28th President of Santa Clara University
- In office January 5, 2009 – June 30, 2019
- Preceded by: Paul Locatelli, S.J.
- Succeeded by: Kevin F. O'Brien

Personal details
- Born: Michael Eric Engh December 14, 1949 (age 76) Los Angeles, California, U.S.
- Profession: Jesuit priest, historian

= Michael Engh =

American historian (born 1949)

Michael Eric Engh (born December 14, 1949) is an American Jesuit priest, academic and historian. He was the 28th President of Santa Clara University in Santa Clara, California from January 5, 2009, to June 30, 2019.

==Biography==
Engh is a third generation Californian. He is a historian specializing in the history of California and the American West and previously was a professor of history at Loyola Marymount University in Los Angeles. He was also the dean of Loyola Marymount's Bellarmine College of Liberal Arts before becoming president of Santa Clara University.

==President of Santa Clara University==
Engh was appointed president of Santa Clara University in 2008, succeeding Father Paul Locatelli, who had been president from 1988 until 2008.

Engh officially became the 28th President of Santa Clara University on January 5, 2009. His inauguration was held on April 24, 2009, at Santa Clara's Leavey Event Center. The ceremony was attended by approximately 1,500 guests, including the leaders or representatives of more than 100 universities and colleges. He was re-elected to a six-year term in November 2013, a post he held until June 30, 2019. Kevin O'Brien, S.J., the 29th President of Santa Clara, succeeded him on July 1, 2019.

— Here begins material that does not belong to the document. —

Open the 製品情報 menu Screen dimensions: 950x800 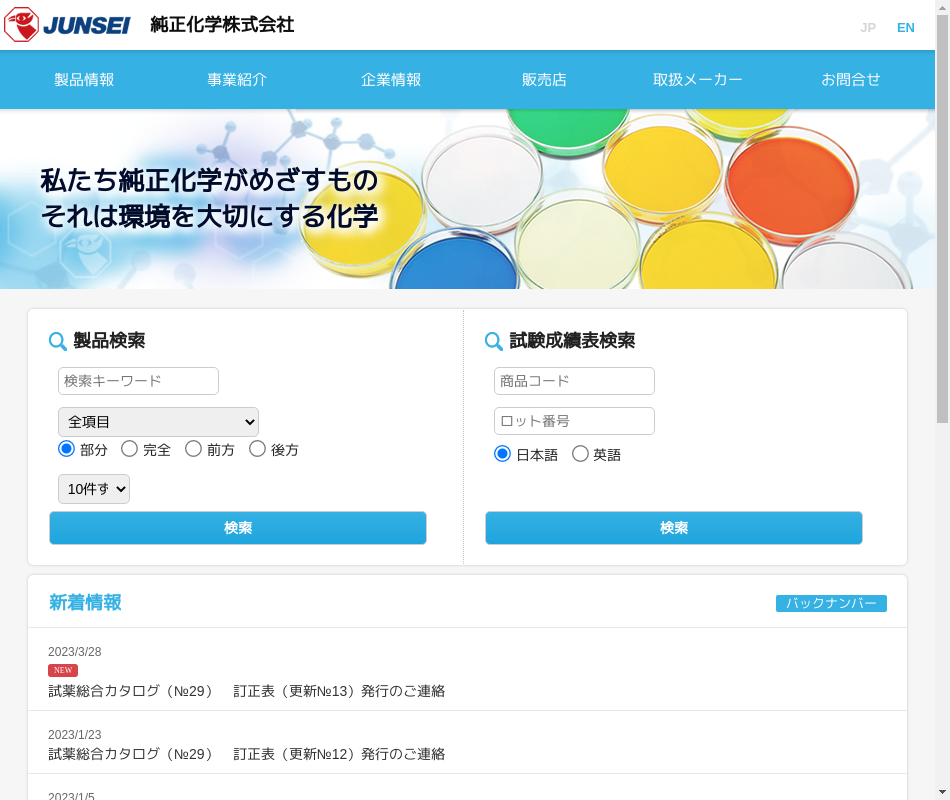(84, 80)
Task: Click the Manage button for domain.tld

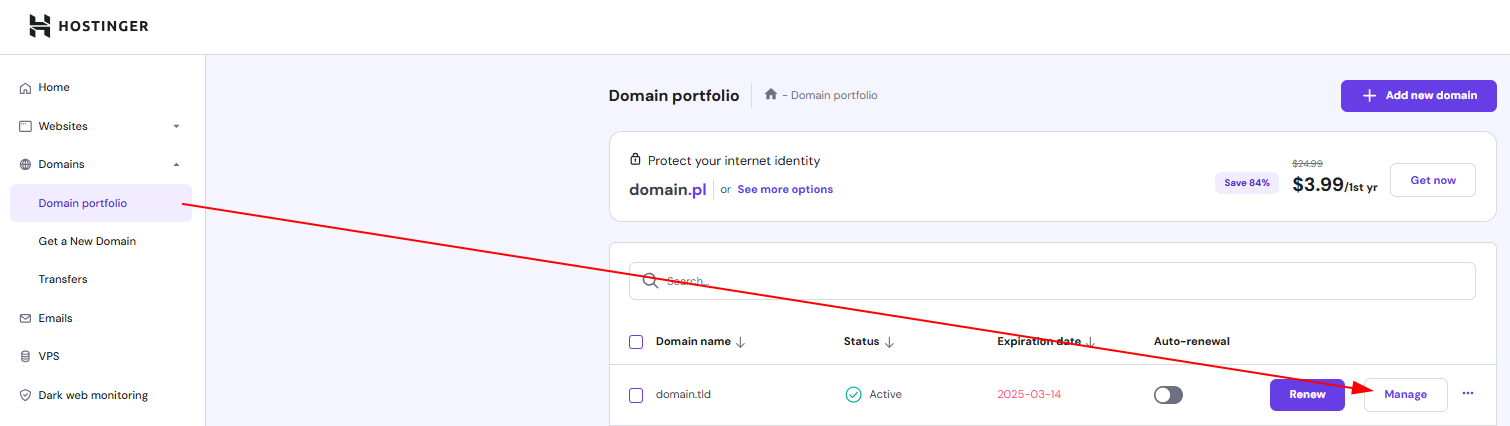Action: click(1405, 395)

In October 2013, Engh made the decision to drop health insurance coverage of elective abortions for the Catholic university's faculty and staff. He wrote a letter to the university's faculty and staff stating that he and the university "studied how the school can structure its medical insurance plans in 2014 to be compliant with federal and California laws and regulations while representing its values as a Jesuit university". Neither the Affordable Care Act or California law mandate employers to cover elective abortions. The faculty senate of the university took a vote and declared Engh's resolution invalid, but the final decision rests with the board of trustees of the school.

The decision to drop coverage for abortions violated the California constitution and was overturned by the state of California's Department of Managed Health Care in 2014.

==Works authored==
Engh has written on the role of the Catholic Church in the settlement of colonial California by the Spanish. He has also authored works on the history of Los Angeles. One of his best known works is Frontier Faiths: Church, Temple, and Synagogue in Los Angeles, published in 1992.